Stored data —
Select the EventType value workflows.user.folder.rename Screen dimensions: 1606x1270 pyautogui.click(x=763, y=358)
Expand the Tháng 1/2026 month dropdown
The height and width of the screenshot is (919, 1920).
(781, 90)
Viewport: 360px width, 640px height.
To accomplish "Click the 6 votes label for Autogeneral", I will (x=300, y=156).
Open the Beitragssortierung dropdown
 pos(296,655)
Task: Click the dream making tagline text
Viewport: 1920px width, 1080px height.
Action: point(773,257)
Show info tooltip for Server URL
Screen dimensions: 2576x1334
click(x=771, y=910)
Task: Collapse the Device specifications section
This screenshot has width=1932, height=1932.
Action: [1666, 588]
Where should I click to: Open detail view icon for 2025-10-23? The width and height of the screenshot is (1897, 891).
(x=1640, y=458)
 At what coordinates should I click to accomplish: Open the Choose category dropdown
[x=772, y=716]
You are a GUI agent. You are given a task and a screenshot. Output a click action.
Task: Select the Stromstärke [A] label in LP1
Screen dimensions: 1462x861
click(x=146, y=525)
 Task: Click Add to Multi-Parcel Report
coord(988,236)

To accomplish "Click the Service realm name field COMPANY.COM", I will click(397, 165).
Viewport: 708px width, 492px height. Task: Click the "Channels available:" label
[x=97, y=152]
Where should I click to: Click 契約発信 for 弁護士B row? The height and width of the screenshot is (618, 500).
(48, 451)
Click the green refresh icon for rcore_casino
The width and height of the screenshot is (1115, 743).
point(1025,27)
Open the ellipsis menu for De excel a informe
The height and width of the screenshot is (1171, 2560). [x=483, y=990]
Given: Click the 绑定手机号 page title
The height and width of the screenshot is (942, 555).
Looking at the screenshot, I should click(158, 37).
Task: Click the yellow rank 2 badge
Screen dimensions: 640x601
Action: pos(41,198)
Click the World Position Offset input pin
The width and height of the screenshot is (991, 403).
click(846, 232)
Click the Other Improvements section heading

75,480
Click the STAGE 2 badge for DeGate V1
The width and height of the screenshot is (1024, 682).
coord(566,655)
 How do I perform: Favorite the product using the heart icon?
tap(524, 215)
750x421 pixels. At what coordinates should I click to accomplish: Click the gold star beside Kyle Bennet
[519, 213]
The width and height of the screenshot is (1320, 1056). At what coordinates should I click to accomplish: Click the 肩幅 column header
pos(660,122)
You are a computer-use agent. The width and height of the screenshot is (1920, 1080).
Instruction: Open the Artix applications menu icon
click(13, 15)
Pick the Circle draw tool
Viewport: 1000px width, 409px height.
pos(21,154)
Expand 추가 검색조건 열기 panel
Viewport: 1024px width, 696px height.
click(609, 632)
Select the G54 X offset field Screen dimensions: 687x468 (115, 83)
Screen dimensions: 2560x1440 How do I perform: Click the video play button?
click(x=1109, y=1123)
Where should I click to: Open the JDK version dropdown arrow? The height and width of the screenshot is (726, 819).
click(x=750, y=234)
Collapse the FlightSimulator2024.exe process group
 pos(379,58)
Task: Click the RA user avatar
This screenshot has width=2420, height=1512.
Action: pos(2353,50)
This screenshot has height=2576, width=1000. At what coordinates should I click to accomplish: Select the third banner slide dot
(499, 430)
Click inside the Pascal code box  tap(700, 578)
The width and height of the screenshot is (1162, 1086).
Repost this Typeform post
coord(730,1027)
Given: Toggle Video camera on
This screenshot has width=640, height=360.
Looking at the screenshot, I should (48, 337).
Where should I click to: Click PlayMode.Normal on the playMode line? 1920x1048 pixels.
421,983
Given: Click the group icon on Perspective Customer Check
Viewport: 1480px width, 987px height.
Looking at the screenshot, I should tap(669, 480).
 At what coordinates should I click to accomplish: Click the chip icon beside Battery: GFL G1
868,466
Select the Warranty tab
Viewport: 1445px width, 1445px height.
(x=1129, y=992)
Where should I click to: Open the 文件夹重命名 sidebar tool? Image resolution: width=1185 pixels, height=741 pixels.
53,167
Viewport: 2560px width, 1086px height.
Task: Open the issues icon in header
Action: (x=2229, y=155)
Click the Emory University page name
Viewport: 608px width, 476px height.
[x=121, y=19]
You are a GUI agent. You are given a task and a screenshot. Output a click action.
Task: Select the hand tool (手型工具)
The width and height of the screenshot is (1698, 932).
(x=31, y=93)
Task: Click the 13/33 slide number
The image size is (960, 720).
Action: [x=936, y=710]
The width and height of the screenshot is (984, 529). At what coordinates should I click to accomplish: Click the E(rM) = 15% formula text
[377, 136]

What to work on — Scale the part of the listing that opens with the line containing "Task: Click Add to Multi-Parcel Report" and closes with the line containing "[x=97, y=152]", reproducing every line, requests included. Multiply each coordinate value in the answers by 1.4 and round it to a whole number, with halves rounded up.

Correct result —
 Task: Click Add to Multi-Parcel Report
coord(1383,330)

To accomplish "Click the Service realm name field COMPANY.COM", I will click(556, 231).
Viewport: 708px width, 492px height. Task: Click the "Channels available:" label
[x=136, y=213]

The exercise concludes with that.